Sicuramente la promessa di futuro non passerà dalle famiglie se resteranno asserragliate dentro gli appartamenti, ciascuno – quando è possibile – incatenato a uno schermo. I ragazzi devono poter tornare stabilmente a scuola, magari «occupando» aree da creare nei teatri, nei cinema, nei parchi; i genitori devono poter tornare negli uffici, magari forti di un’interpretazione più flessibile degli orari e dei luoghi, con progetti ancorati al merito dei risultati. Ma senza fingere che le forme di homeworking nelle quali siamo stati costretti a rifugiarci siano smart. È un’illusione di modernità, una trappola individuale e collettiva. Non restiamo connessi e isolati un minuto più del necessario, piuttosto trasformiamo il posto di lavoro perché rompa gli schemi tradizionali e assecondi nuove abitudini o cerchiamo aree di coworking se siamo lavoratori singoli. Non arrendiamoci alla routine di giornate trascorse in solitudine, come se fosse un dono insperato della pandemia. Le tecnologie portano sì rivoluzioni, ma questa è una reazione pericolosa che separa le persone e richiude le donne in casa. Ne usciremo peggiori, ancora più confusi, prede ideali del rancore.

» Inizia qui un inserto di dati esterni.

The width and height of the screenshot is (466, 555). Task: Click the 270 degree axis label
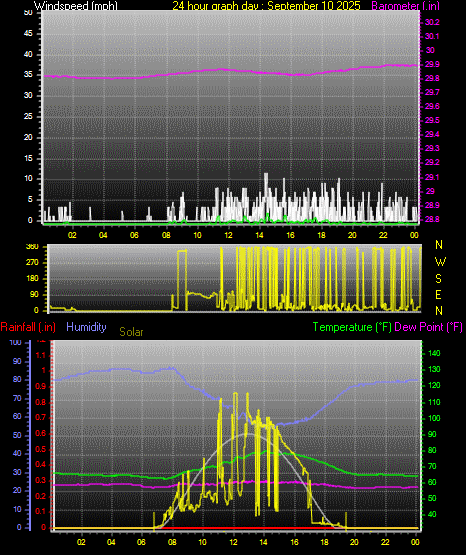[32, 263]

Finora abbiamo fatto fatica ad alzare lo sguardo, giustamente incollati alle emergenze quotidiane, alla parabola dei numeri e ai colori mutanti delle zone di appartenenza. Il momento di unire le idee, le risorse, le forze, il momento di pensare/costruire il cambiamento è però arrivato. Tocca alle istituzioni, alle imprese piccole e non piccole, alle grandi fondazioni e alle associazioni del volontariato, ai privati cittadini. Il senso di una comunità coraggiosa e generosa, racchiuso in quella citazione che ci ha sorpresi a sorridere durante il discorso in Bocconi della presidente europea Ursula von der Leyen («Milan l’è on gran Milan»), non può finire in standby . La nostra identità ha bisogno di una riflessione, altrimenti si rivelerà presto fragile.
Il capitale – umano, sociale, culturale – di un’altra stagione per Milano siamo noi.